Now some more related questions:
c. What happens if you already have the particular resource that they have, do you still get the +1 happiness (or whatever a resource brings) for that resource, too?
Answered above - no.
d. What is the difference between having them at war, neutral, friends, or allies? Do they increasingly share more resources, sliding up the "likeness" scale, from war with you to allies?
Magic levels are friend and ally. War is a not-helpful place to be.
e. We have never seen any allied City States actually go to war with someone we are already at war with, even though it is announced that they do; even the aggressive City States show no military support. Are we missing something? It seems that being an Ally is a waste.
CSs will not send units more than a short distance from their culture borders. They will not send units across the map to help you. But an allied CS that is next to an enemy city will attack the city and can conquer cities.
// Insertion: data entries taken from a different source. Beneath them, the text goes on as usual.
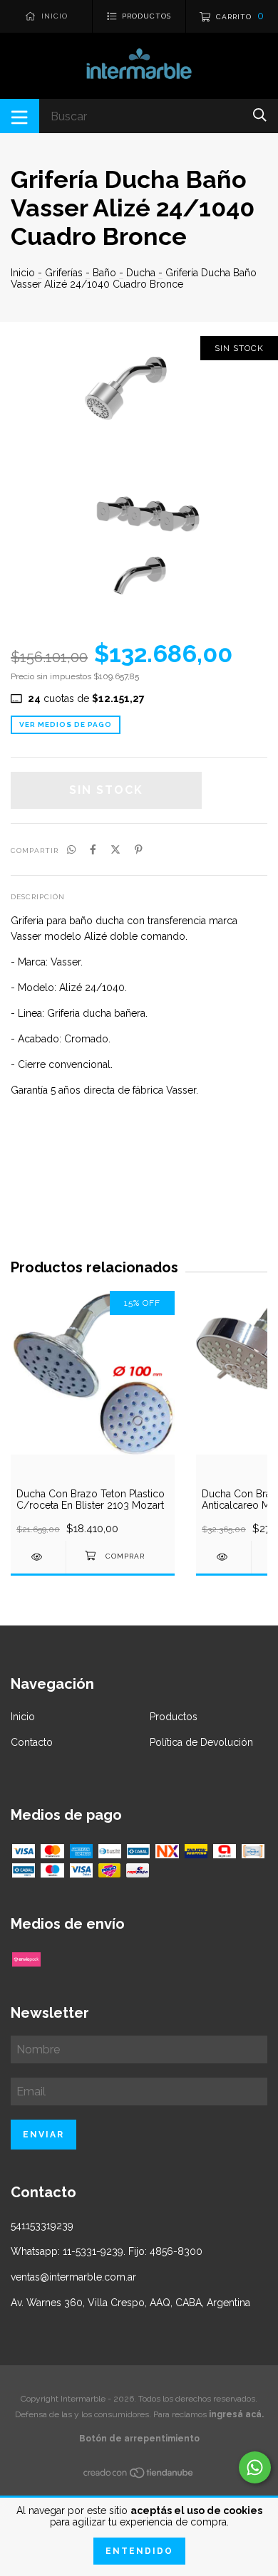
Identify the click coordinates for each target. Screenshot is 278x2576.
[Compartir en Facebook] (93, 849)
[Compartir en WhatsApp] (71, 849)
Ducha (140, 272)
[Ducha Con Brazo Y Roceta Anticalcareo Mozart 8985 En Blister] (223, 1557)
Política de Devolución (201, 1742)
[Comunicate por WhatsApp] (255, 2467)
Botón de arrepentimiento (139, 2439)
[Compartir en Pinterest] (138, 849)
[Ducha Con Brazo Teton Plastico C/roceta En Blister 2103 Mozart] (38, 1557)
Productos (173, 1716)
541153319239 (42, 2225)
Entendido (139, 2551)
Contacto (32, 1742)
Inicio (23, 272)
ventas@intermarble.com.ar (73, 2277)
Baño (104, 272)
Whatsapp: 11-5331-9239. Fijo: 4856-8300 (106, 2251)
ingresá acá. (236, 2414)
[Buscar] (259, 115)
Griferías (64, 272)
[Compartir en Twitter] (115, 849)
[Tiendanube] (139, 2475)
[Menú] (19, 116)
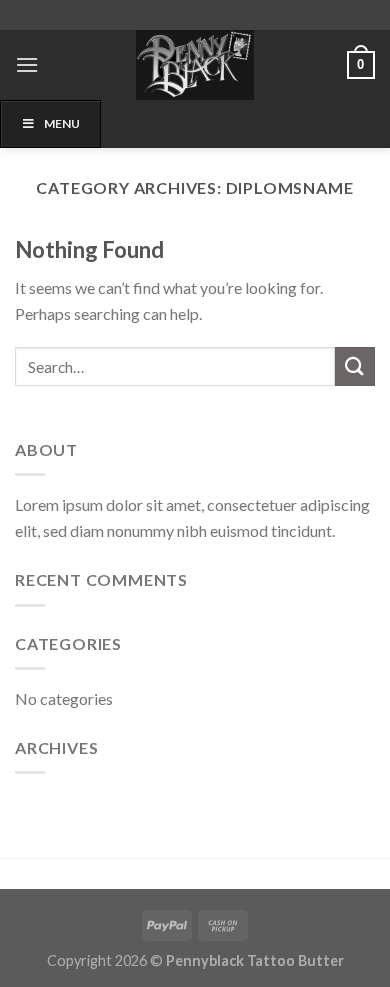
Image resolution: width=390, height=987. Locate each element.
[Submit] (355, 366)
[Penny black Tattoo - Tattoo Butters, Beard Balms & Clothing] (195, 65)
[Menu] (27, 64)
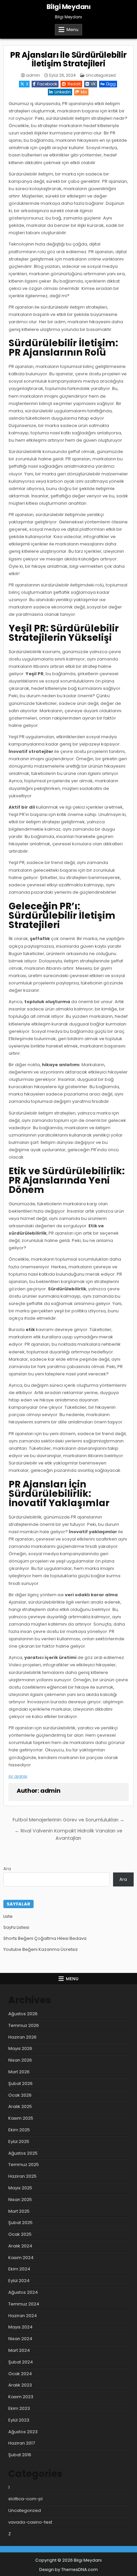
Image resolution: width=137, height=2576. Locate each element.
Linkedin (63, 92)
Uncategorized (101, 75)
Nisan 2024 (20, 2338)
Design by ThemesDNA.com (68, 2569)
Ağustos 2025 (23, 2153)
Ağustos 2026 (23, 2014)
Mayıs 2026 (20, 2048)
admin (33, 75)
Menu (72, 29)
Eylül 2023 (18, 2420)
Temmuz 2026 (23, 2025)
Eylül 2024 (19, 2280)
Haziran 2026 (22, 2037)
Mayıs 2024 (20, 2327)
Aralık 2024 (20, 2246)
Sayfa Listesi (16, 1927)
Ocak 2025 (20, 2234)
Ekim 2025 (19, 2130)
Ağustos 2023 (23, 2432)
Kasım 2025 (20, 2118)
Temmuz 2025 (23, 2164)
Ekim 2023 (19, 2408)
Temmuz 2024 (23, 2304)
f. Puppet, Annex, or Raze: Isn't it always better to Annex the City State, as you can lighten the Annexed City State's unhappiness by immediately building a Courthouse, THEN, have the City State beeline through the "happiness buildings", if that is what a player wanted?
First, you need a really good reason to conquer a city state -- the friend and ally bonuses go away on conquering and often cannot be replicated by the conquered city on its own. But, if you want to kill CSs, like any conquered city, start off puppeting them -- while they're in revolt you can't do anything with them. Annex decision is same for CSs as for regular cities. If you don't mind the policy cost increase, go ahead and annex, but shouldn't do so until you have the gold to rush-buy a courthouse.
g. Whenever I take over a City State I rarely see a bump in my overall score (as compared to taking over a Civ's town); is that only because City States aren't really worth fighting with/taking over vs just doing quests for them and garnering their resources?
Basically.
h. Trading with City State to increase your happiness: Does it make sense to trade with City States to bump your happiness when they have an extra resource that you could use, and, as barter, you trade with them one of your extra resources, or use money in lieu of this? It would seem to me that you would increase your happiness +1 per turn (or whatever a "happiness per resource" brings). Redundant resources that they give you mean nothing for your happiness, I think...
Can't trade with CSs. All you can do is give gifts of gold and fulfill quests.